Interview with Sue Gasser from OneSweetyDoll

The real art of the customizer is to create the illusion of life out of an inanimate piece of plastic. Sue Gasser creates sweet and tender girls that have a life of their own through her close-up photography.
If you still didn’t know Sue’s work, you will be in for a treat with this interview, and if you are, you’ll get to know her better as a person and Blythe doll customizer.

There’s a beginning to everything, you have to start trying before you succeed.

Sue Gasser / OneSweetyDoll

DollyCustom posed 12 questions to Sue Gasser about her history as a customizer, her process, and techniques. Here are those questions:

Can you tell me a little about yourself?

My name is Sue, I am Swiss, and I live in Geneva.
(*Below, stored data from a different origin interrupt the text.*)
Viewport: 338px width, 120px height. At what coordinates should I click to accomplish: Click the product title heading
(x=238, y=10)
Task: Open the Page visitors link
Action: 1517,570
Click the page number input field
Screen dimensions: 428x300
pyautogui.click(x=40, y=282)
I always loved dolls and their magical world.

I have a university degree in Computer Engineering. I have a good knowledge of some Graphic Design tools, in 2012 I created several digital models of dolls using real texture.

At first, the customizations were for my own collection, then I decided to start selling my work.

When and how did you discover Blythe dolls?

I don’t remember when, but I was in the world of BJD, I admired their beauty until the day I discovered a doll from Suedolls and another from Taradolls. Unlike others, I immediately liked their big eyes.

How long did it take for your style to emerge?

I don’t know exactly, but some of my friends told me that they recognized my style and my dolls. I can say 1 year.

First custom Blythe doll (2016) and latest (January 2019).

Do you do this as a hobby or professionally?

Currently, it’s a hobby, but I want to become a professional soon.

What is your creative process like? Do you plan your custom dolls from start to finish or just go with the flow?

Yes, I plan each of my girls: Their face, whether she will be a little girl, a diva or a rebel, the choice of eyes, the outfit, the make-up style, and hair before I start carving.

I have project boxes, and it takes me a month or more to fill the box. Once everything is in the box, I stick to my plan until the end and start carving.

Project box sample.

What is your favorite part of this process and your least favorite?

I love carving. At first, it was my worst step because I was afraid to ruin the faceplate. I also enjoy assembling and holding the head without a body in my hand. It’s so beautiful to see the result.

I hate to place the eyelashes, sometimes I ruin the eyelids, and I have to do it all over again.

Custom work steps – from original faceplate to final customized doll.

How long does it take you to customize one doll? Do you do one at a time or multiple?

I customize one at a time, and It takes me about a week’s work or more. I sometimes interrupt carvings and start a new one. Currently, I have 4 unfinished dolls.

Original EBL Fancy Pansy and final customized doll.

Where do you work on your dolls? Do you have a dedicated workplace?

In the living room, I have a desk with my computer, it’s not big and quickly becomes chaotic.

Fay – Prima Dolly Aubrey

How would you characterize your style?

I get inspired by real people, sometimes it’s enough for me to look at a person and I immediately think about making a doll that looks like her or him. I often browse the internet and save some pictures of people that inspire me. I can say that my style is realistic.


What are your favorite tools? What is your favorite Blythe mold to customize?

I use only the scalpel blade 23 and 11. My favorite mold to work with is the RBL without a doubt. It’s easy to open, has a good thickness of plastic and the pretty shape of the face and eyes. But Blythe EBL are still my favorite girls.

How did you develop the pricing model for your dolls?

My price depends on the doll and the material used, then I compare to the market.


For the beginner customizer, what advice would you give them?

There’s a beginning to everything, you have to start trying before you succeed.

Practice and especially don’t rush. Take the time to check and sand. This it’s important.

Ondine – Custom Vera Florentine

Sue Gasser is a prolific Blythe doll customizer that started back in 2016 and has done over 146 dolls in just three years. Even though she’s still only doing it as a hobby, she already has a brand and style that is easily recognizable. I wonder how Sue will do when she goes full-time, but I imagine that it will be a success. OneSweetyDoll is the perfect example of how hard work and perseverance translates into quality and success.